Brief
Each line below needs to be restated word for word.

Input material

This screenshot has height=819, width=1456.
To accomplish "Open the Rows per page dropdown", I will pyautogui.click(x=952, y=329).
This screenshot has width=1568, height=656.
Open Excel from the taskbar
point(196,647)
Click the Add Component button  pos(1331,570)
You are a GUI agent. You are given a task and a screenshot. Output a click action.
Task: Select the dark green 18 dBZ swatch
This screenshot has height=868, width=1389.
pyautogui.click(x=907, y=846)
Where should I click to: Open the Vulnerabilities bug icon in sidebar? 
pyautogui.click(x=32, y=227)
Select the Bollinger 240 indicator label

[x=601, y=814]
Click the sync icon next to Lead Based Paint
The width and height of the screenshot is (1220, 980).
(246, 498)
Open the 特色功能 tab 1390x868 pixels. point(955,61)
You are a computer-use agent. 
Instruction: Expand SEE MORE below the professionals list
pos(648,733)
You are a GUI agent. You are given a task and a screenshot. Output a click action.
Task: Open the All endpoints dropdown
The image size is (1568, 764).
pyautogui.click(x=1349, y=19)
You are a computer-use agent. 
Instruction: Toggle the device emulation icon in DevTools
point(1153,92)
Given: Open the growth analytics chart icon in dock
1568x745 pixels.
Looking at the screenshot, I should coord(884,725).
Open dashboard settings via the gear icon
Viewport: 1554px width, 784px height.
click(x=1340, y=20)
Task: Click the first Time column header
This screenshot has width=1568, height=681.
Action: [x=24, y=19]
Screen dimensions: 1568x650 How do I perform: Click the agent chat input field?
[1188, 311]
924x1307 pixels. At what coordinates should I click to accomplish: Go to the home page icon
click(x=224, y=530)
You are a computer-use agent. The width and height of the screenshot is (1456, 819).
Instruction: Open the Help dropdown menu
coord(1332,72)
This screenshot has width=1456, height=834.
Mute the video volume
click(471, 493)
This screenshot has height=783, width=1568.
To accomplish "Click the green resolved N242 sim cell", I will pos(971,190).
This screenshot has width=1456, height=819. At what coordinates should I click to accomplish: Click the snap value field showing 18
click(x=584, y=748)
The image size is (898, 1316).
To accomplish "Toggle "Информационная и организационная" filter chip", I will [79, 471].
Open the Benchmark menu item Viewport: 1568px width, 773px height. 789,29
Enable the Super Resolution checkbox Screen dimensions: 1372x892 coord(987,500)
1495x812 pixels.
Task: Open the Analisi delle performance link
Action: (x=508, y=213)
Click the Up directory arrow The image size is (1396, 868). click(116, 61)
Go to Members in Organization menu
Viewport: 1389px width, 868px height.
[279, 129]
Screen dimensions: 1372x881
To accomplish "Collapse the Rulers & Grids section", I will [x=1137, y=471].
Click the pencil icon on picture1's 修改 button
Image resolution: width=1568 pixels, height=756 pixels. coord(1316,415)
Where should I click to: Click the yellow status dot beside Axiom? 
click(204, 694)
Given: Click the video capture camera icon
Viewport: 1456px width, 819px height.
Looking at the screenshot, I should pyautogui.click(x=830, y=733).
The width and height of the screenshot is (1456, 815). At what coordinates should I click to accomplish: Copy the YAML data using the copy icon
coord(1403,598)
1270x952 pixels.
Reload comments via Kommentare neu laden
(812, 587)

Completed task
This screenshot has height=819, width=1456.
To accomplish "Open the Rows per page dropdown", I will pyautogui.click(x=952, y=329).
This screenshot has width=1568, height=656.
Open Excel from the taskbar
point(196,647)
Click the Add Component button  pos(1331,570)
You are a GUI agent. You are given a task and a screenshot. Output a click action.
Task: Select the dark green 18 dBZ swatch
This screenshot has height=868, width=1389.
pyautogui.click(x=907, y=846)
Where should I click to: Open the Vulnerabilities bug icon in sidebar? 
pyautogui.click(x=32, y=227)
Select the Bollinger 240 indicator label

[x=601, y=814]
Click the sync icon next to Lead Based Paint
The width and height of the screenshot is (1220, 980).
(246, 498)
Open the 特色功能 tab 1390x868 pixels. point(955,61)
You are a computer-use agent. 
Instruction: Expand SEE MORE below the professionals list
pos(648,733)
You are a GUI agent. You are given a task and a screenshot. Output a click action.
Task: Open the All endpoints dropdown
The image size is (1568, 764).
pyautogui.click(x=1349, y=19)
You are a computer-use agent. 
Instruction: Toggle the device emulation icon in DevTools
point(1153,92)
Given: Open the growth analytics chart icon in dock
1568x745 pixels.
Looking at the screenshot, I should coord(884,725).
Open dashboard settings via the gear icon
Viewport: 1554px width, 784px height.
click(x=1340, y=20)
Task: Click the first Time column header
This screenshot has width=1568, height=681.
Action: [x=24, y=19]
Screen dimensions: 1568x650 How do I perform: Click the agent chat input field?
[1188, 311]
924x1307 pixels. At what coordinates should I click to accomplish: Go to the home page icon
click(x=224, y=530)
You are a computer-use agent. The width and height of the screenshot is (1456, 819).
Instruction: Open the Help dropdown menu
coord(1332,72)
This screenshot has width=1456, height=834.
Mute the video volume
click(471, 493)
This screenshot has height=783, width=1568.
To accomplish "Click the green resolved N242 sim cell", I will pos(971,190).
This screenshot has width=1456, height=819. At what coordinates should I click to accomplish: Click the snap value field showing 18
click(x=584, y=748)
The image size is (898, 1316).
To accomplish "Toggle "Информационная и организационная" filter chip", I will [79, 471].
Open the Benchmark menu item Viewport: 1568px width, 773px height. 789,29
Enable the Super Resolution checkbox Screen dimensions: 1372x892 coord(987,500)
1495x812 pixels.
Task: Open the Analisi delle performance link
Action: (x=508, y=213)
Click the Up directory arrow The image size is (1396, 868). click(116, 61)
Go to Members in Organization menu
Viewport: 1389px width, 868px height.
[279, 129]
Screen dimensions: 1372x881
To accomplish "Collapse the Rulers & Grids section", I will [x=1137, y=471].
Click the pencil icon on picture1's 修改 button
Image resolution: width=1568 pixels, height=756 pixels. coord(1316,415)
Where should I click to: Click the yellow status dot beside Axiom? 
click(204, 694)
Given: Click the video capture camera icon
Viewport: 1456px width, 819px height.
Looking at the screenshot, I should pyautogui.click(x=830, y=733).
The width and height of the screenshot is (1456, 815). At what coordinates should I click to accomplish: Copy the YAML data using the copy icon
coord(1403,598)
1270x952 pixels.
Reload comments via Kommentare neu laden
(812, 587)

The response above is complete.